*** Opening Selected excerpt ***

        But you cannot live without killing other creatures.

        To me, this also connects to my questions about the nature of consciousness. Like many students of consciousness, you cheekily disown claims that clouds or plants might be conscious: better step far back from that superstitious stuff! But why? I’ll spare you the animistic stuff about conscious mountains and rivers, because even I question that now; but plants are a prime example. Plants will “scream” chemically and alert other plants when they are in distress. They will respond to danger by moving (as best they can) or changing their structure to try to avoid damage. When an organism has a fear-death, flee-pain mechanism I begin to question whether we can really call that a consciousness value of zero. It seems like pain signals would have little meaning without something to feel them.

        I should also point out that we have a communication bias: we can readily recognize and understand the responses of animals and humans, so we assume they are conscious. Our association of consciousness with brains is based on the idea that what do *do* recognize in animals and *don’t* recognize in plants is meaningful. But if a conscious AI existed in a black box with no output device and no way for us to monitor its inner activity, it would fail to pass any of our consciousness tests. Sometimes as a philosophic enterprise I wonder if many other organisms are like that AI-in-a-box.

  2. Animals suffer, not just feel pain. When I lost one of two dogs, the survivor howled night after night until we got her a puppy. This is not a response to nerve endings, this is connecting the loss to the feeling of sorrow: suffering. I understand people will argue with me on the point, but they do suffer. So do cows, horses, pigs, sheep, etc. (View from farmland.) Many people are disconnected from the process, we’ve intentionally made it that way. Why do you think people in the meat industry don’t want you to see how it’s done inside the plant. It’s inhumane, it’s suffering. If people knew, there would be a lot more vegetarians.

    I’m vegetarian and have muscle mass. I’m not espousing a moral argument upon you. It’s your choice as much as it is mine.For me, it started in 1999 when I started doing a spiritual practice. To maximize it’s effect, I stopped eating meat and contributing to animal suffering. I haven’t gone back. Without a healthy diet, one will become low energy. It’s essential to have a healthy diet while being vegetarian. Eating meat is a more lazy diet, less thinking and planning required.
*** Closing Selected excerpt ***
» **Exercise instructions**:
1. In the excerpt on consciousness and vegetarianism, why does the writer say we assume that animals and humans are conscious? Answer in one to three sentences.
2. Print the stretch of the excerpt on consciousness and vegetarianism from "But you cannot" through "to feel them.".
3. Proceed with the excerpt on consciousness and vegetarianism, picking up right after its final sentence.
The lines after this point come from a separate source.
*** Opening Input data ***
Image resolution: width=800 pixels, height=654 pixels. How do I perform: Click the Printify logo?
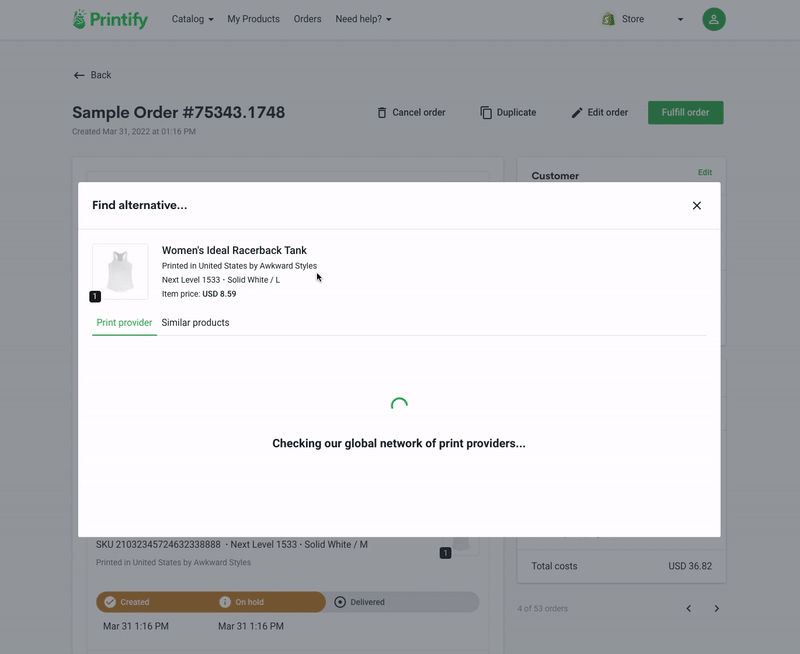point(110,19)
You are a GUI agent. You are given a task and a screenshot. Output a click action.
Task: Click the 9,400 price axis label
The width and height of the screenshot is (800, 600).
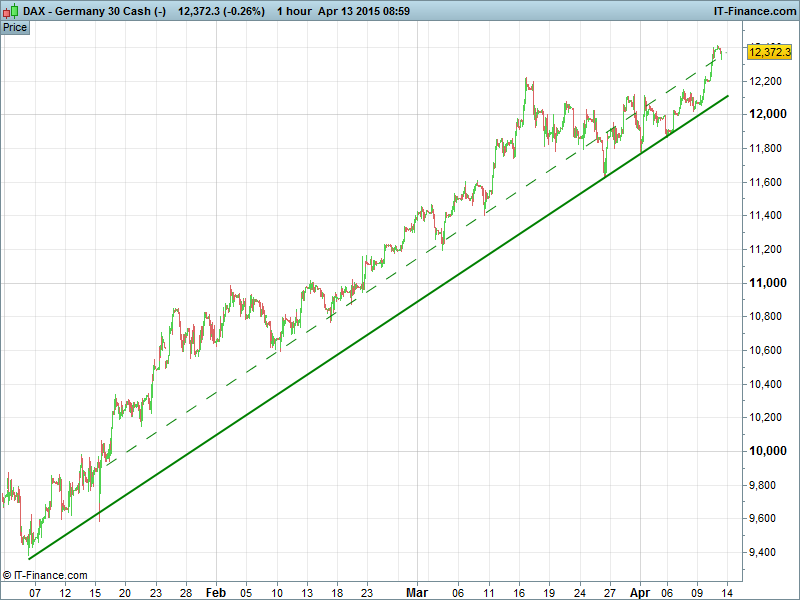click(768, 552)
*** Closing Input data ***
*** Opening Input data ***
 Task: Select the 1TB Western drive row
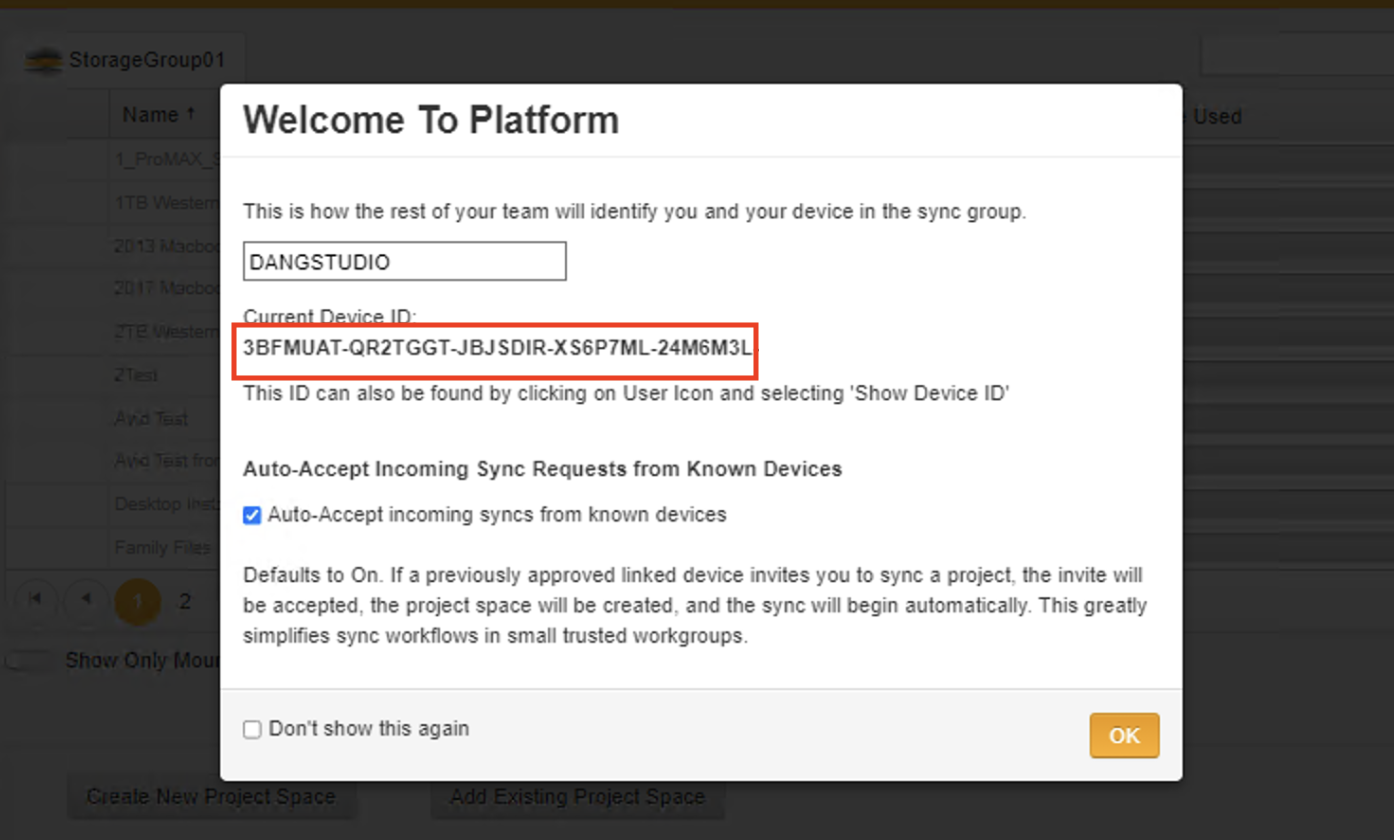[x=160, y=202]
*** Closing Input data ***
*** Opening Input data ***
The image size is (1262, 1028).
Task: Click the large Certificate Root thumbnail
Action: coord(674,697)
*** Closing Input data ***
» **Exercise results**:
1. The writer points to a communication bias: we can readily recognize and understand the responses of animals and humans, so we assume they are conscious.

2.
But you cannot live without killing other creatures.

        To me, this also connects to my questions about the nature of consciousness. Like many students of consciousness, you cheekily disown claims that clouds or plants might be conscious: better step far back from that superstitious stuff! But why? I’ll spare you the animistic stuff about conscious mountains and rivers, because even I question that now; but plants are a prime example. Plants will “scream” chemically and alert other plants when they are in distress. They will respond to danger by moving (as best they can) or changing their structure to try to avoid damage. When an organism has a fear-death, flee-pain mechanism I begin to question whether we can really call that a consciousness value of zero. It seems like pain signals would have little meaning without something to feel them.

3.
    Drew and I had an interesting discussion about plants being conscience and me eating vegetable is essentially killing them. While is some ways I agree with him, plants and fruits are designed to be eaten to carry on the species. It’s their system of distributing seeds and it’s often done at the sunset of that piece of plant’s life. I am comfortable with this.

    It’s impossible not to kill. Our bodies are actively killing viruses, microbes and other things without our conscious knowledge. However, there is a difference between the will/consciousness and the unconscious actions. We are intending to kill the bugs we step on, we are killing the wasp in the house. (I try to remove them and let them live.)

    I agree with Drew that there is a bias to ourselves and our perceptions when we try to view the conscience of others. Just because it’s not the same as us doesn’t mean it doesn’t exist. There are many ways of being. I’m particularly interested in what is the force of will that animates us to be alive, to coordinate the body to live. What happens when people go so peacefully to death, I believe it’s the exit of the will/conscience.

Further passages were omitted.